Work required:
Leaving out the pictures, print exactly the lines from the one holding "The image size" to the last line of the entries below, both included, and nothing more.
Top of Records to process
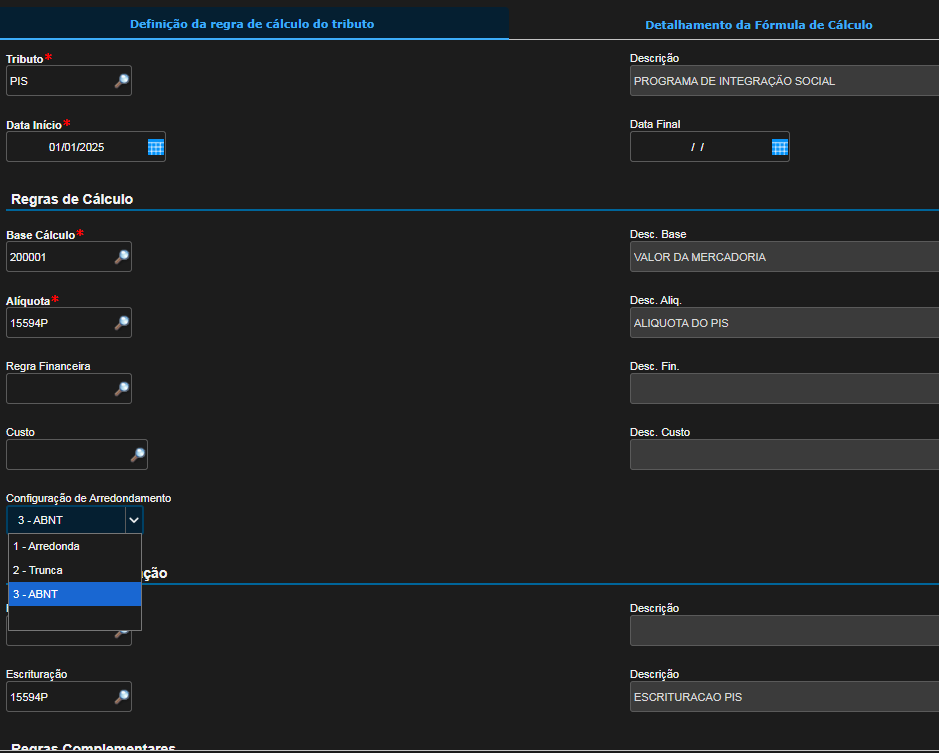Click the Base Cálculo search magnifier
Screen dimensions: 939x753
121,257
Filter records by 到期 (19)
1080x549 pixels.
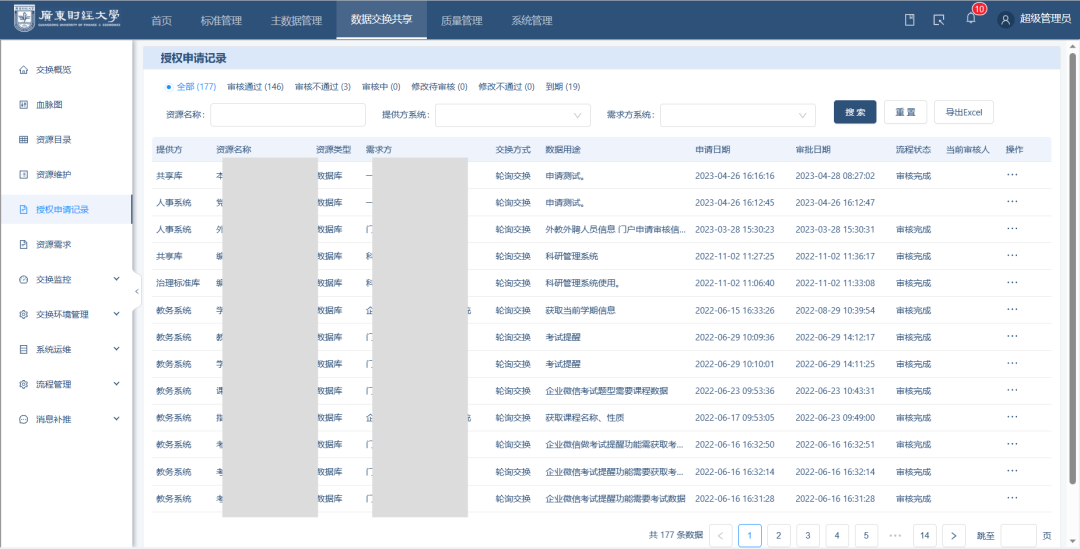[x=562, y=87]
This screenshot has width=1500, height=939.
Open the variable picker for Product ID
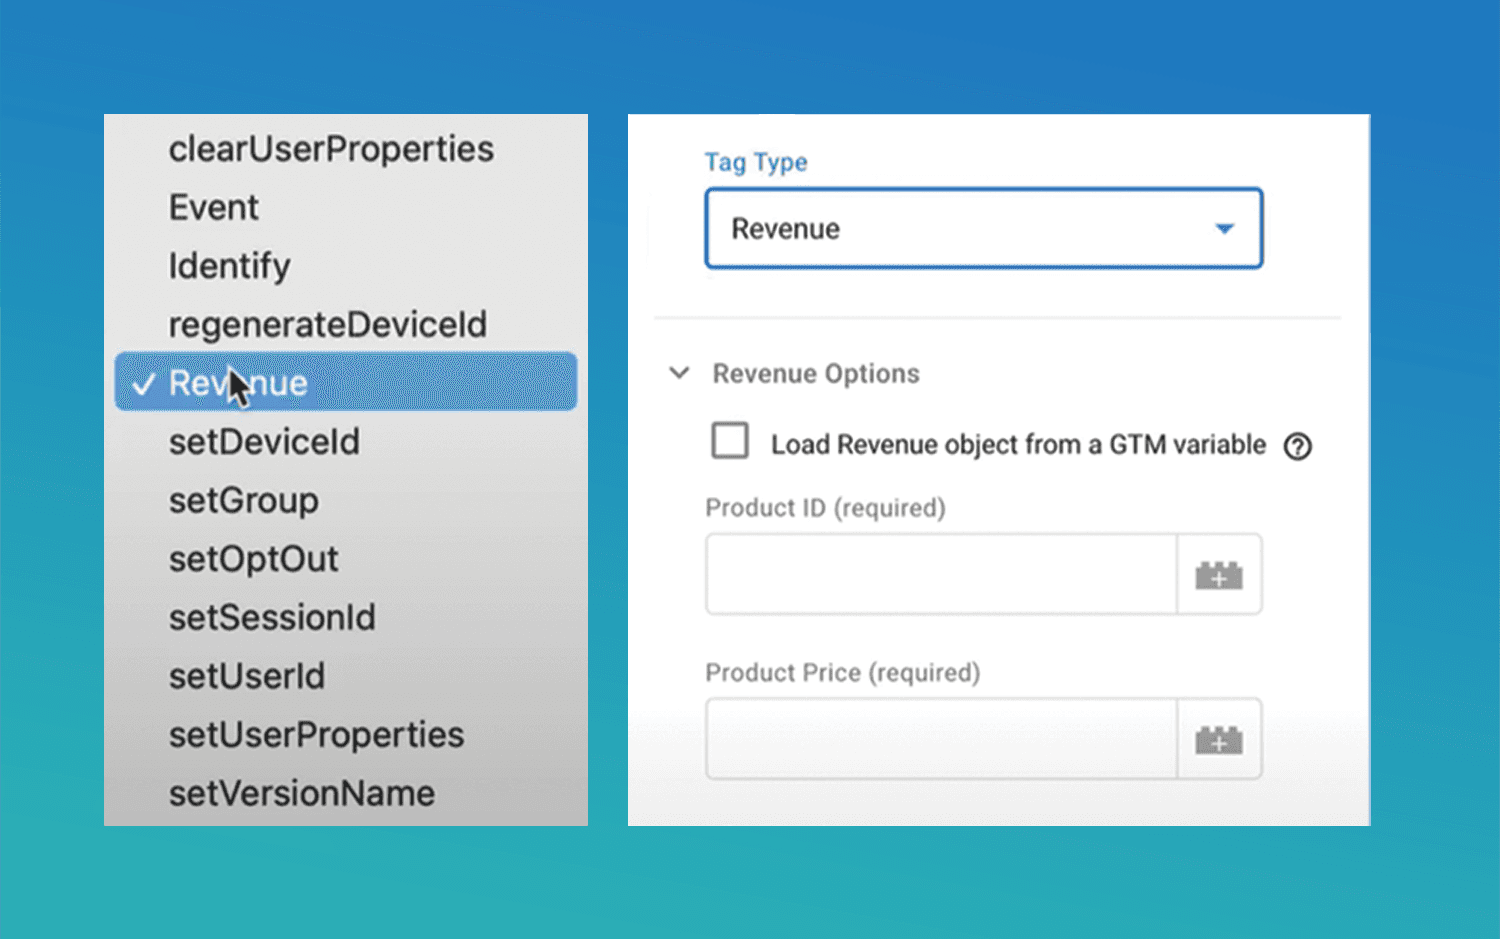(1219, 575)
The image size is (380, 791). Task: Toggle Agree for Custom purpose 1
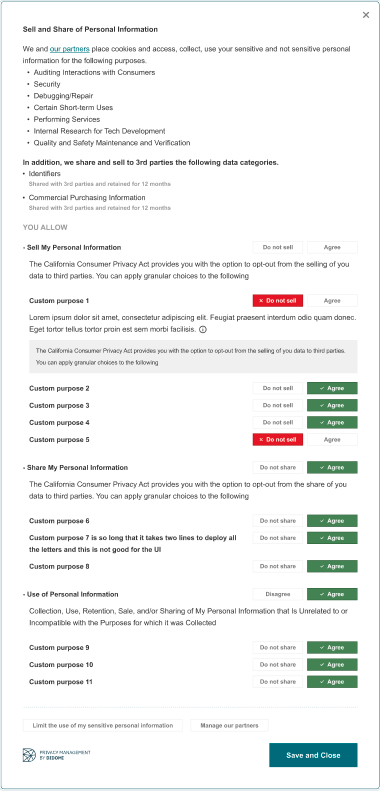coord(332,301)
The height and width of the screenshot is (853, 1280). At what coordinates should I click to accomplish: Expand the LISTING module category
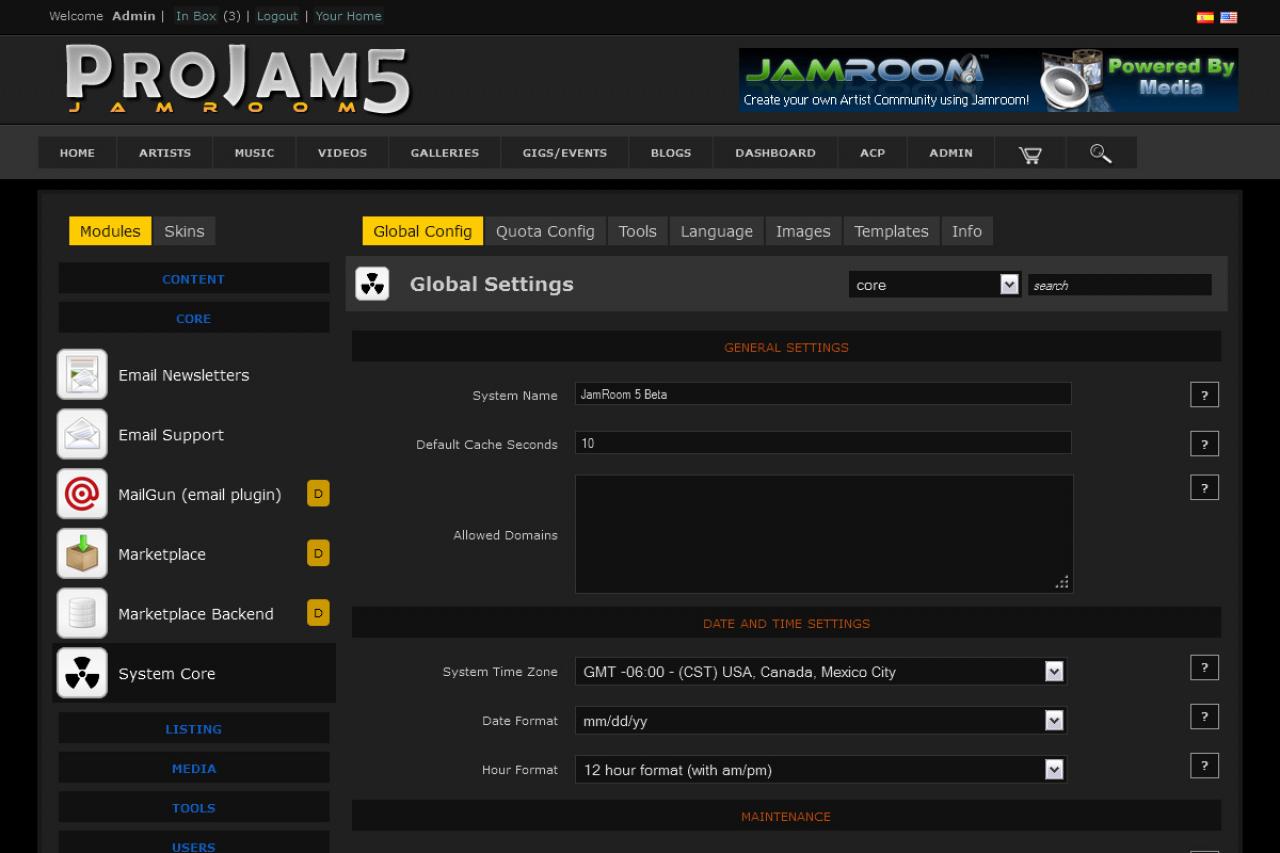tap(193, 729)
Bottom of Records to process
Response:
The image size is (380, 791). Task: Toggle Agree for Custom purpose 1
coord(332,301)
The height and width of the screenshot is (853, 1280). At what coordinates should I click to accomplish: Expand the LISTING module category
tap(193, 729)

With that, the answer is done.